I based this off of four or five different recipes, plus what ingredients we had in the kitchen. It’s not a hearty, filling soup, but very flavorful! It’s also really quick and easy to make.
>>Serves three. Double (or triple!) for larger crowds, or if you’d like leftovers.
- 1 onion, cut into bite size slices
- 1 red bell pepper, cut into bite size pieces
- 1 tablespoon olive oil
- 1 14oz package of firm or extra firm tofu, cut into small cubes
- 2 cups of vegetable broth
- 1 14oz can of coconut milk
- 1 tablespoon chili sauce (more if you like it spicy! you could put in red pepper flakes or Thai red curry paste, to taste, instead)
- 2 teaspoons brown sugar
- 1/4 cup creamy peanut butter
- 2 tablespoons of lime juice, plus extra to serve
- cilantro to garnish
- also consider adding: ginger, garlic, basil, lemongrass, beansprouts… !

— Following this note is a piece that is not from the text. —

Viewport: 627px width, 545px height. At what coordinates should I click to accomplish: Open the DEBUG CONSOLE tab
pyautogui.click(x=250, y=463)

1) In a medium size pot heat the oil. Add the red pepper and onion, stirring until they are coated. If needed, add another tablespoon of oil. Cook until the veggies are soft, around 3-5 minutes.
2) Add the remaining ingredients except for the cilantro and lime juice (tofu, veggie broth, coconut milk, chili sauce, brown sugar, and peanut butter).
3) Bring the soup to a boil, then reduce the heat. Stir until the peanut butter has dissolved. Simmer for eight minutes.
4) Add the lime juice and simmer for two more minutes.
5) Serve with cilantro, a slice of lime, and extra chili sauce, if desired.